Where there are inconsistencies in labelling, it performs cross-validation and invites intervention. If there are differences in labelling, labels can merge or move around in hierarchies. If the performance at the granular level isn’t high, then it will choose the coarser level just as a human might. It’s human-in-the-loop but the human element keeps to an absolute minimum, and the human doesn’t have to be a data scientist, making it so much more accessible.
Customer Interactions and Time
One example of how this latest technology is being used is a global industrial manufacturing company receiving many thousands of customer interactions per day from engineers working at factories using its products. Most of the communications are accessed through the abundant online resources, although thousands still call the company via multiple channels of telephone and via the webforms which raises the tickets. Time is of the essence, mainly if a manufacturing line stops. This, combined with the vast array of complex products means that the company needs a large number of skilled operators in its contact centre with a full degree of expertise.
The company used PrediCX to accurately classify the incoming queries and match them with the ‘next best response’, be it a resolution, or a further clarification for symptoms or detail of the question to be able to do so. A human operator would validate this before replying back to the customer. Providing accuracy scores of the performance of the labelling enables thresholds to automate (when the confidence is very high) or to guide humans to choose the best response if there are competing options. It is easy to plug into any system via an API.
HITL Labels
As well as dramatically cutting down the time for operators to assist, the labels themselves proved invaluable for the managers of the knowledge base to understand which queries were being asked about most often and indeed it provided ‘early warning’ of new, emerging issues which would not otherwise be picked up by machine learning. This insight was used to enhance and develop the knowledge base accordingly, and also to optimise the online resources, enabling customers to search for the issues in free text, retrieving the appropriate response without the need to contact the contact centre.
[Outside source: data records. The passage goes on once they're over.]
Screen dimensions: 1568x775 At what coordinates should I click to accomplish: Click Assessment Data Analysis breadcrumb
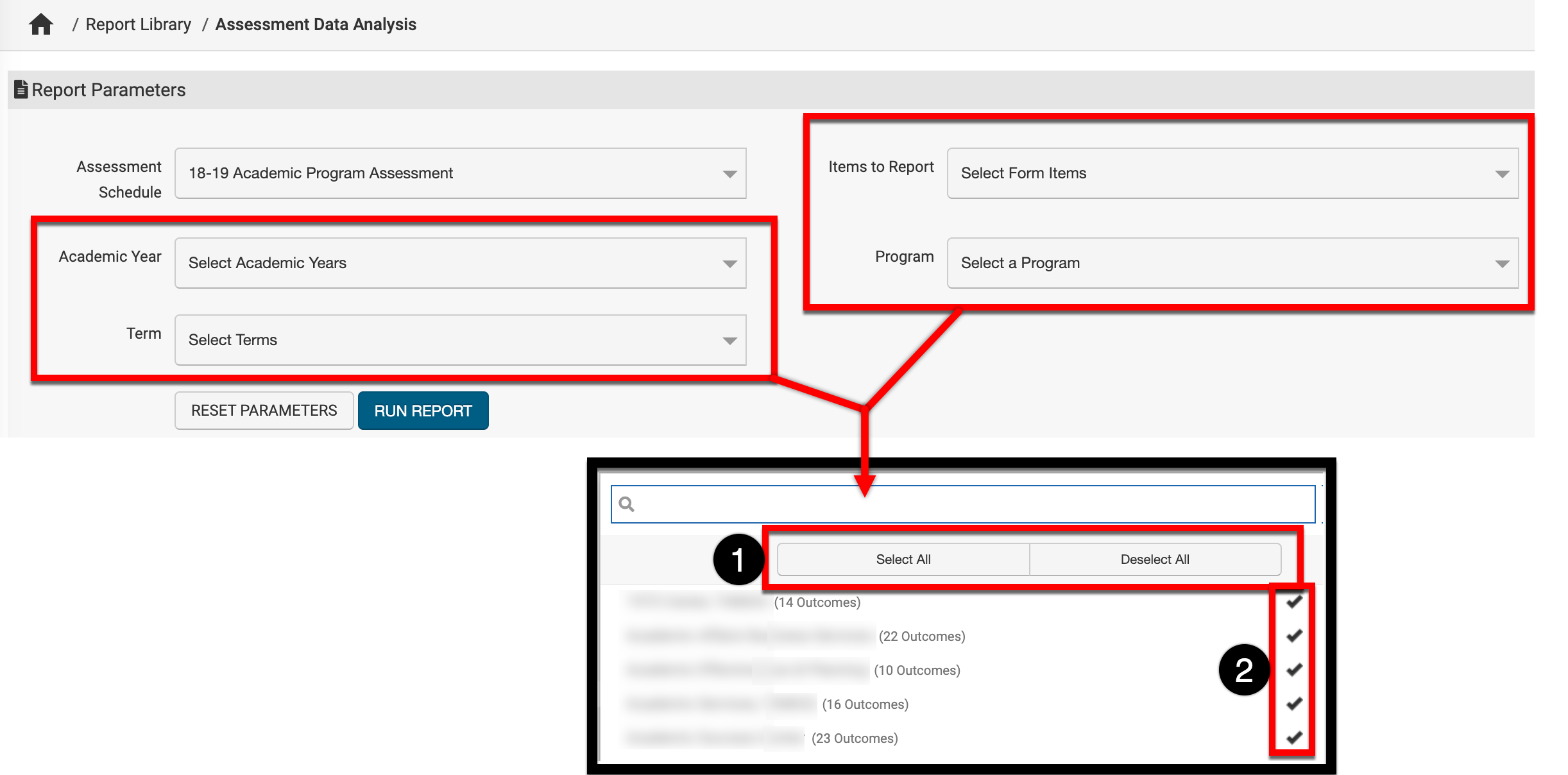click(316, 24)
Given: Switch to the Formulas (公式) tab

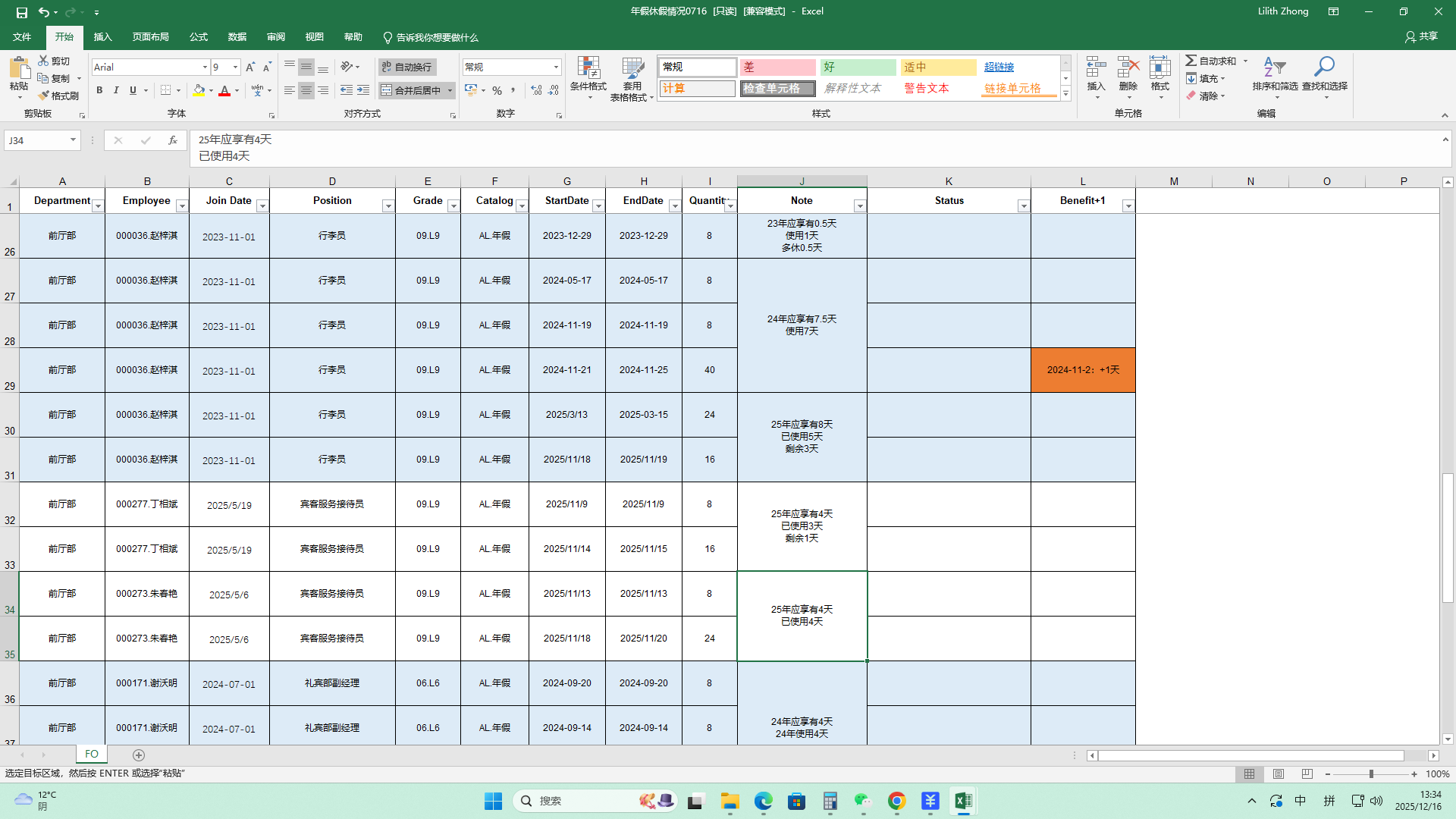Looking at the screenshot, I should point(199,37).
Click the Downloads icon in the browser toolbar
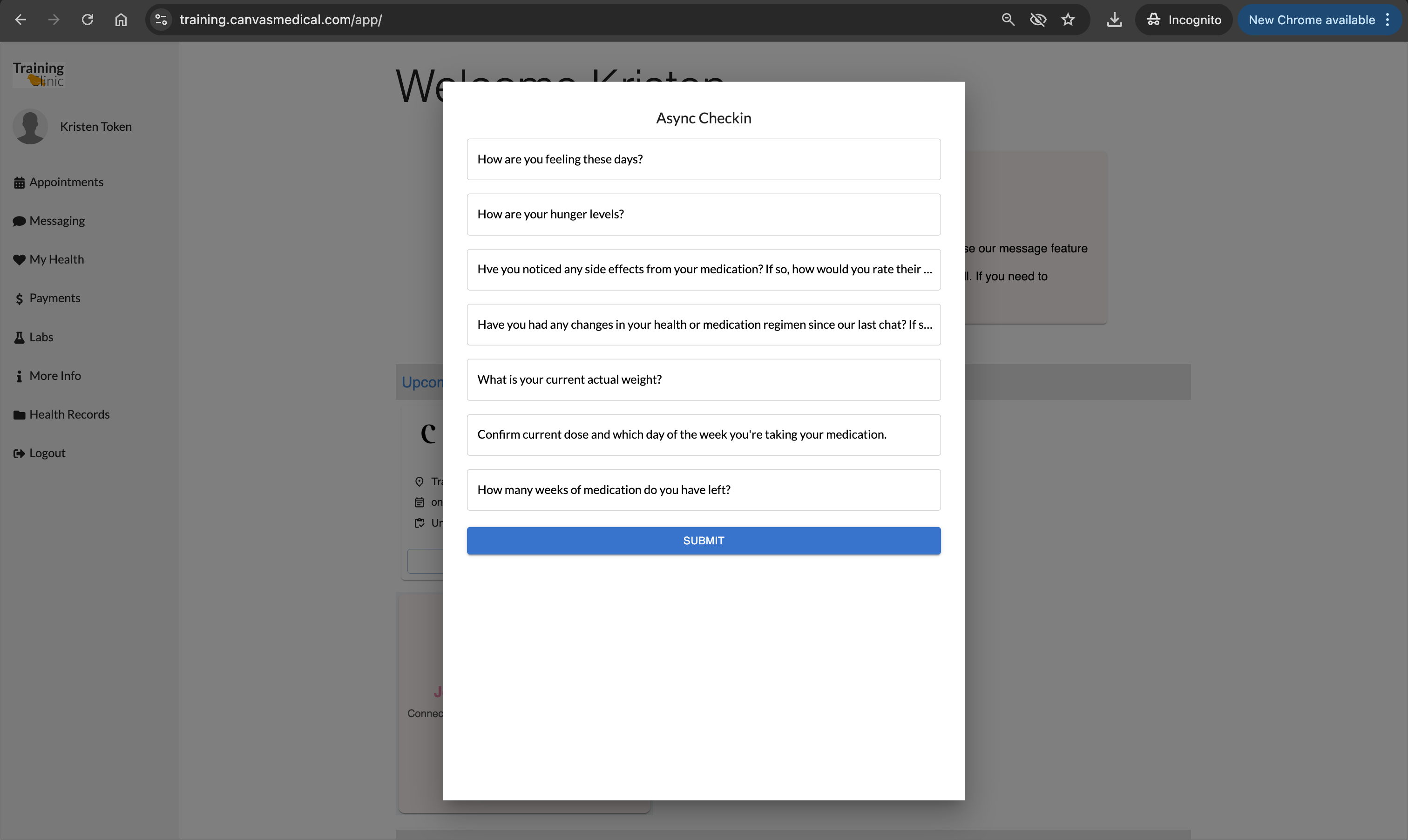1408x840 pixels. 1114,19
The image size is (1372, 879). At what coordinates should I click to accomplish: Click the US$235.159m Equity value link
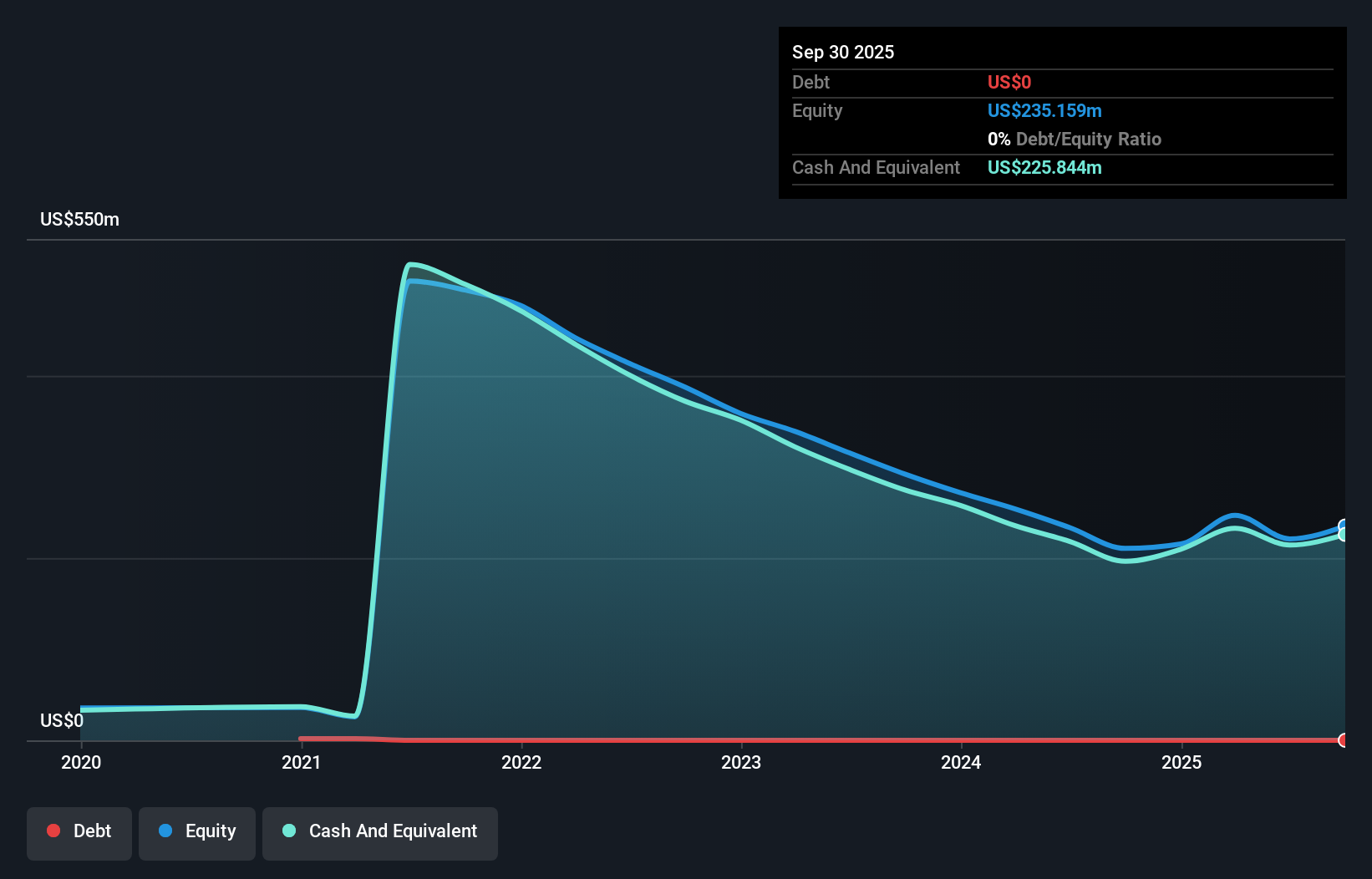coord(1044,110)
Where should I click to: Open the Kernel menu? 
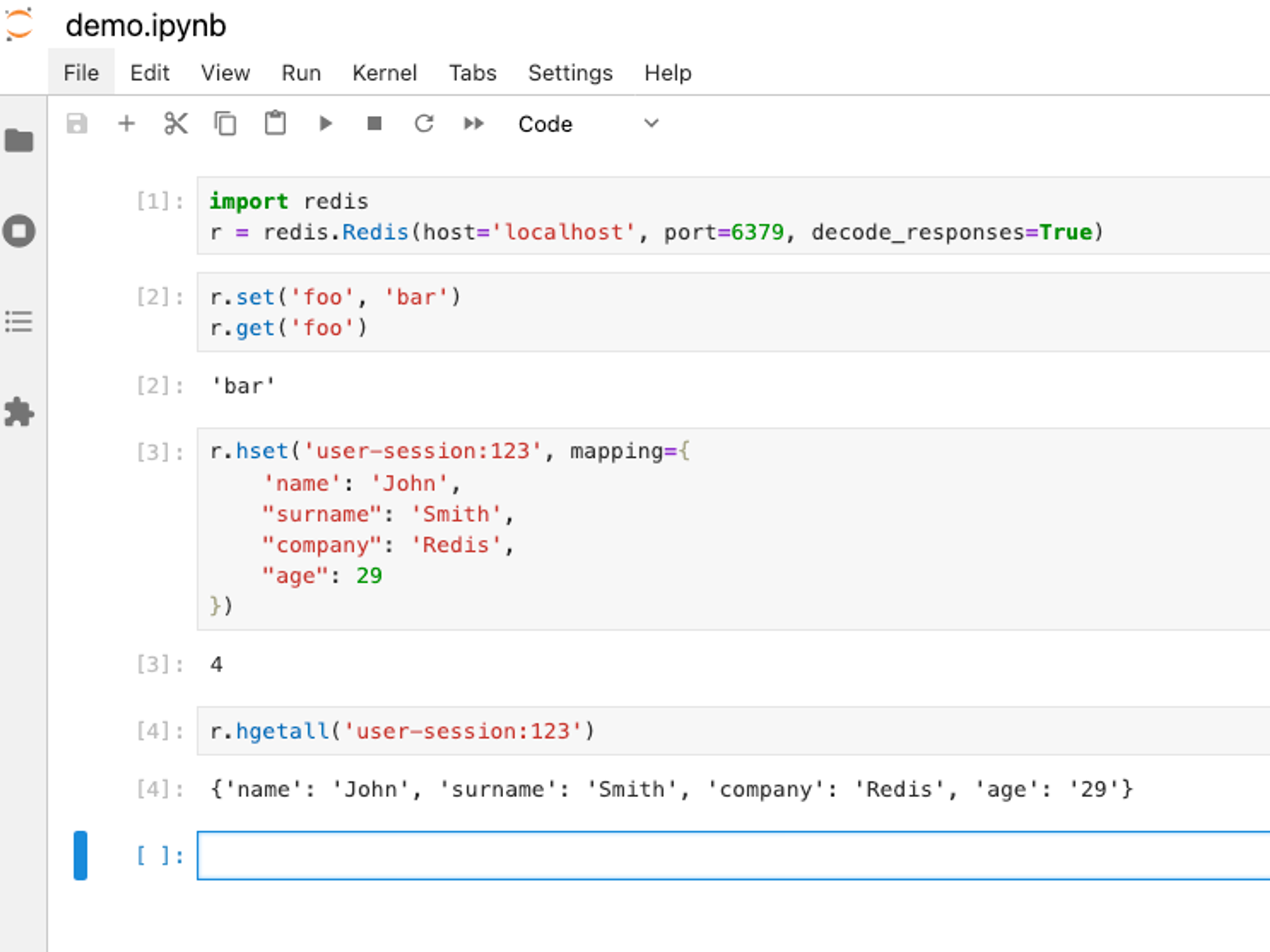[x=384, y=73]
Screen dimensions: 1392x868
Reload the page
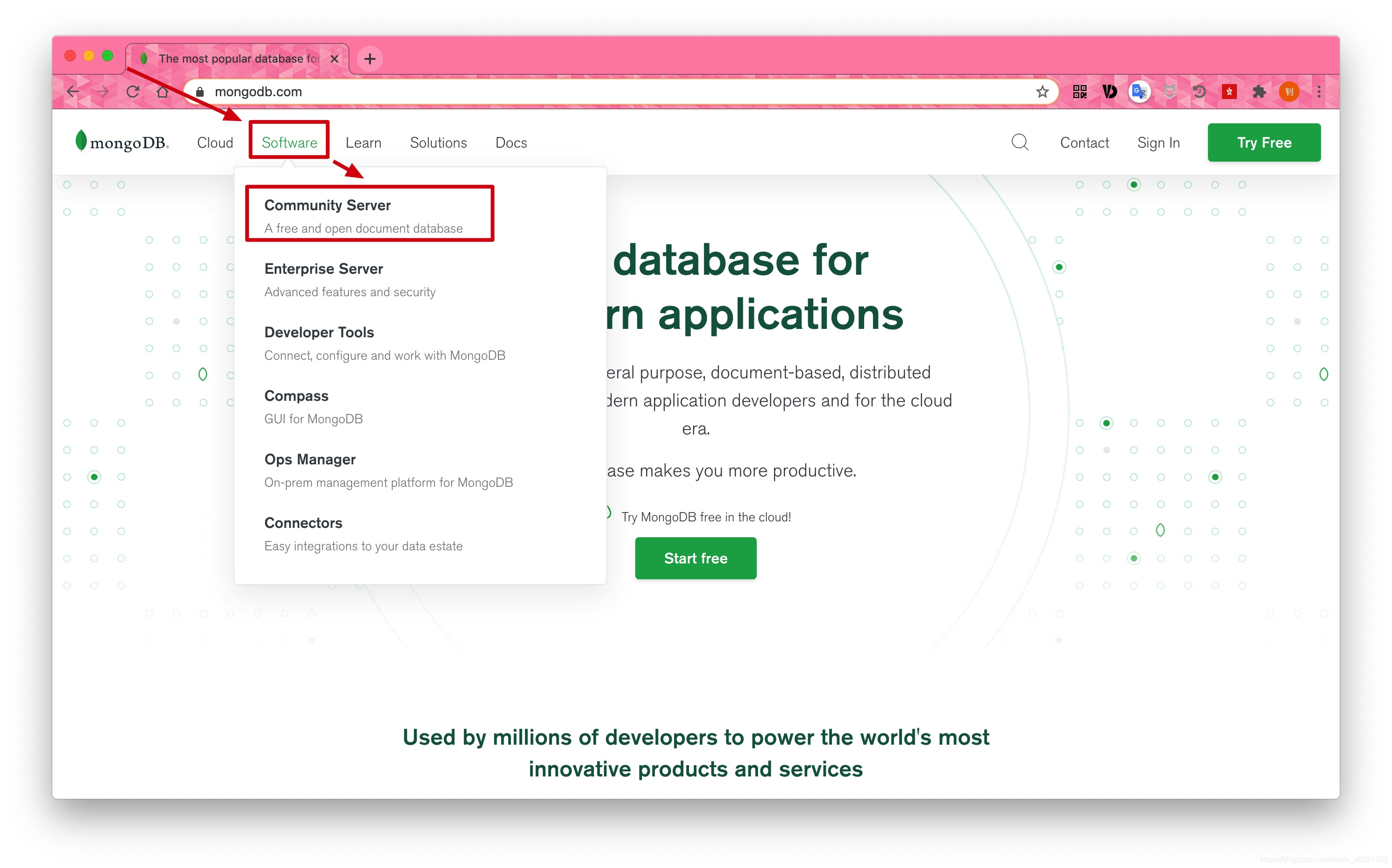click(133, 92)
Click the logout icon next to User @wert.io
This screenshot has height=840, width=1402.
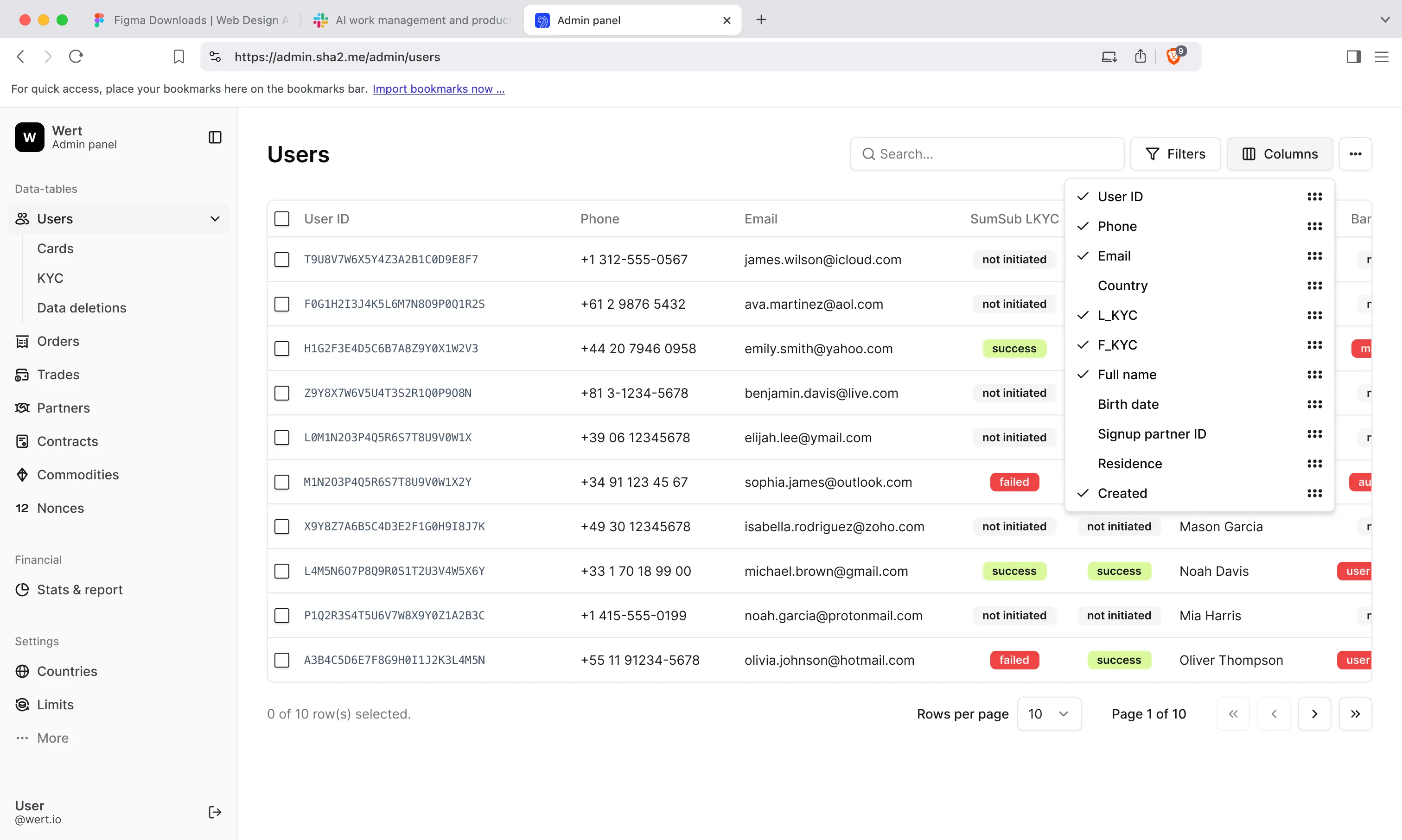(215, 812)
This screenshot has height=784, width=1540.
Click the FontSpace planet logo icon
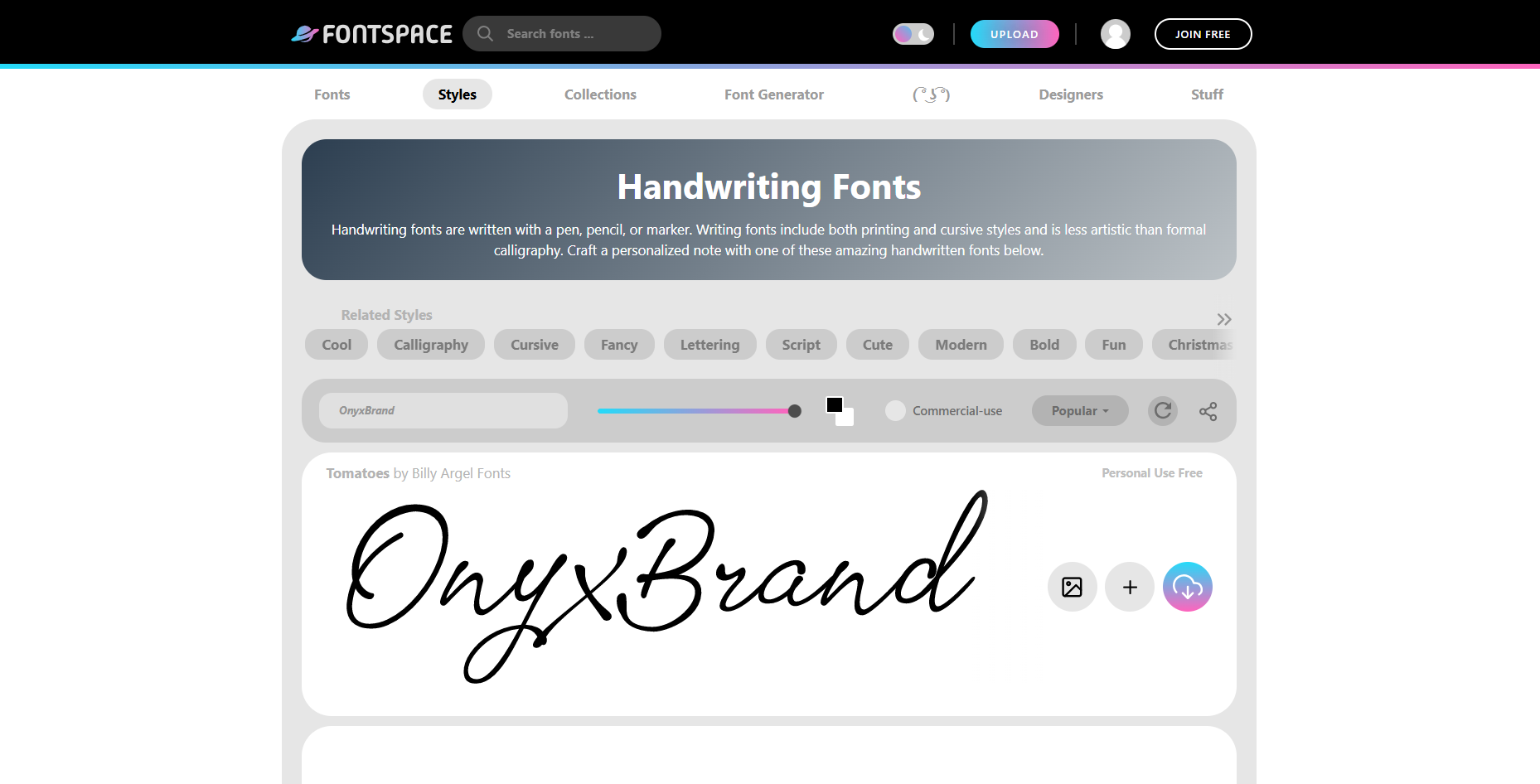tap(305, 33)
There was also the benefit that product managers could understand from the labels what was happening to their products if enhancements were needed to usability and reliability, and even to predict which factors were likely to predict an issue to prevent reoccurrence.
In conclusion, whilst recognising that human-in-the-loop is the optimal solution for machine learning, it is fraught with practical problems. There are however technologies appearing which have already been tried and tested and are deployed to great effect using HITL. Truly, man and machine can work together to improve outcomes and maximise the potential of both.